時間がありますと、ここに来てしまいます。
そして、今夜も片手にワインです。うぃ〜〜〜。てへぇ!

さて、この街も行きました。私達が行くと、東洋人の観光客が珍しいのか、ジロジロ見られましたが、一言「ここの駐車場に停めてもいいですか?」とか質問しますと、とても親切ですね。
ロンゴバルド寺院の立ち入り禁止区域から壁画をみた@P@!
ぐ、ぐ、ぐやじ==でちゅ。

さて、この街で秋田犬2頭に会いました。勿論ナデナデさせて頂きました。ウフ。
そして、プルシューテリア(こんな言い方するでしょうか?)でサンダニエーレと白ワインで昼食。そのとき既に出来上がっていたおじ様達のお膝でBBはパチリとツーショット。
おまけにブッチュとされました><: 
とても楽しかった思い出です。 生ハムも美味しかったです。
Commented by italiashiho2 at 2012-05-05 01:48
★BBさん、こんにちは、いらっしゃいませ!! コメント有難うございます。

あ、チヴィダーレまで! 良かったでしょう、この町?! あそこまではなかなかまだ日本人観光客も未開発なのかもですね。

そうなのですよ、受付の彼女が暇だったせいか、あれこれ話を聞かせてくれて、逆向きで普通は見れない壁まで、中に入れて見せてくれたのでした。

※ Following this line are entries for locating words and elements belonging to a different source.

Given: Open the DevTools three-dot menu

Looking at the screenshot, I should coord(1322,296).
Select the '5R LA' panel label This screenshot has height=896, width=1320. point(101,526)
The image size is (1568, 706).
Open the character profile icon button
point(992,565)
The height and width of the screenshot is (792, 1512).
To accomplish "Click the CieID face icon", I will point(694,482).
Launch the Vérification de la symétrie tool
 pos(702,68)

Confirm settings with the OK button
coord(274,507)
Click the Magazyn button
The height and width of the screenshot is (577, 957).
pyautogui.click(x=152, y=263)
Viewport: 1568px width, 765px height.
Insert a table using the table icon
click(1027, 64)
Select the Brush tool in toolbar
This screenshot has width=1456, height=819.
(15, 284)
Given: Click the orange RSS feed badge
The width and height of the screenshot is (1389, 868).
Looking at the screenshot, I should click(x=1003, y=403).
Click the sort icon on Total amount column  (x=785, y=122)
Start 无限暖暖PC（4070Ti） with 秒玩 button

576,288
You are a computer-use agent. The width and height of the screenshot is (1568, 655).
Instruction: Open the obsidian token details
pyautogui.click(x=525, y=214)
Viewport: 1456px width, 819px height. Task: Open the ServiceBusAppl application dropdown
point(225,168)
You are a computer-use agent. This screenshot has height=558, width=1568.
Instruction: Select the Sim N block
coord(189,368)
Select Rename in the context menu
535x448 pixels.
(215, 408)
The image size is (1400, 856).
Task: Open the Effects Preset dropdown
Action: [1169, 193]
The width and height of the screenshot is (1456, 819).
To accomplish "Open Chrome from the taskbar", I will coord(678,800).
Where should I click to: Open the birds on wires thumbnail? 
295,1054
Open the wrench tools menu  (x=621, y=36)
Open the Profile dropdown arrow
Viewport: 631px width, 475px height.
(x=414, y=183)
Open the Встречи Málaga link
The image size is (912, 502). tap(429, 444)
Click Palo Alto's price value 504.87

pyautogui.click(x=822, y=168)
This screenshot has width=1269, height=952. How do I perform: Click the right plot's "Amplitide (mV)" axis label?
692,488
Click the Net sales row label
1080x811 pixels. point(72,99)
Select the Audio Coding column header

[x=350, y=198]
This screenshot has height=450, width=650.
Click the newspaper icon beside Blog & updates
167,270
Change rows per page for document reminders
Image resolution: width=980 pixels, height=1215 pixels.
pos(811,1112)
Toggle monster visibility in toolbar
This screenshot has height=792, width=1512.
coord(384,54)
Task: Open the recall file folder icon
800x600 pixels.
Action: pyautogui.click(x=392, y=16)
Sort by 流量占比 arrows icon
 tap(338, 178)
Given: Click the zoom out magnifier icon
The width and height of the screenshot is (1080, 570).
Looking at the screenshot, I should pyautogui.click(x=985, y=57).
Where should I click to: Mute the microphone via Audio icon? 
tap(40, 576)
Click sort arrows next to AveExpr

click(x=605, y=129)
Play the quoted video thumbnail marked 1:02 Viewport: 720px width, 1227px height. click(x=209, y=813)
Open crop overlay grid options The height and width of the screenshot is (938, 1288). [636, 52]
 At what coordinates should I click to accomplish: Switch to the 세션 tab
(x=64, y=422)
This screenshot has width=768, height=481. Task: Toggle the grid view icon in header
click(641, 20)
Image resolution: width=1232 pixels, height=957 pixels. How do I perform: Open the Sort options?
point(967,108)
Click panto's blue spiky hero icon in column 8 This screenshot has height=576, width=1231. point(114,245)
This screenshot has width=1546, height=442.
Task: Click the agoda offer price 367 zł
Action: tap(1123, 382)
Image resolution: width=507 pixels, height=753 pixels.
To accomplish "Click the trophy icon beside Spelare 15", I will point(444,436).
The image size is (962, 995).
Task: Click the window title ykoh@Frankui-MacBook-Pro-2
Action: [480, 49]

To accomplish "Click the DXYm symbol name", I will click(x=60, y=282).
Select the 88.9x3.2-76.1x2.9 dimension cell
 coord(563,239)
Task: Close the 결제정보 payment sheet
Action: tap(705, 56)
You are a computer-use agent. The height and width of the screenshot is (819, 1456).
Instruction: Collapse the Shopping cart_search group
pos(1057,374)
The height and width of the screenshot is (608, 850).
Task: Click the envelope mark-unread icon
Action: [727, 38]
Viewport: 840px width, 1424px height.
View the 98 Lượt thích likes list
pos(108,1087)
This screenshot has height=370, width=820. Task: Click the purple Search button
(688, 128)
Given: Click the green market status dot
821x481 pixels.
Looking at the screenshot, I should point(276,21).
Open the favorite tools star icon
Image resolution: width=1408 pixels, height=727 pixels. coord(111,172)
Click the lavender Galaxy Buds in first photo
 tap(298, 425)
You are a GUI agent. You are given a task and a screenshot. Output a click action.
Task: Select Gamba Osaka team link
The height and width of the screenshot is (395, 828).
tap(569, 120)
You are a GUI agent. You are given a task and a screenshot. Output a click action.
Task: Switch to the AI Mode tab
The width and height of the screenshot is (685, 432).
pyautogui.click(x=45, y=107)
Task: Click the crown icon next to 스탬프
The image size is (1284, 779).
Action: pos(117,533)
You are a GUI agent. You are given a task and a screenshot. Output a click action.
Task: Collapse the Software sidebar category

そうそう、秋田君はイタリアでもちょいちょい見かけますね。犬を見て褒めると、もう飼い主はデレデレになりますね、どこでも。 ははは。

大体デグスタツリオーネ(お味見所)というみたいですけど、・・いやはや、お膝の上で? プチュ? って、BBさんがお味見されているではないですかぁ!! ははは。

あの町は、というかフリウリのお菓子に既になっているのですが、グバーナという、クルミや干しブドウを巻き込んだパネットーネに似た味の丸い焼きパンでも有名で、橋の近くに何軒も店があるのですけど、食べられましたか?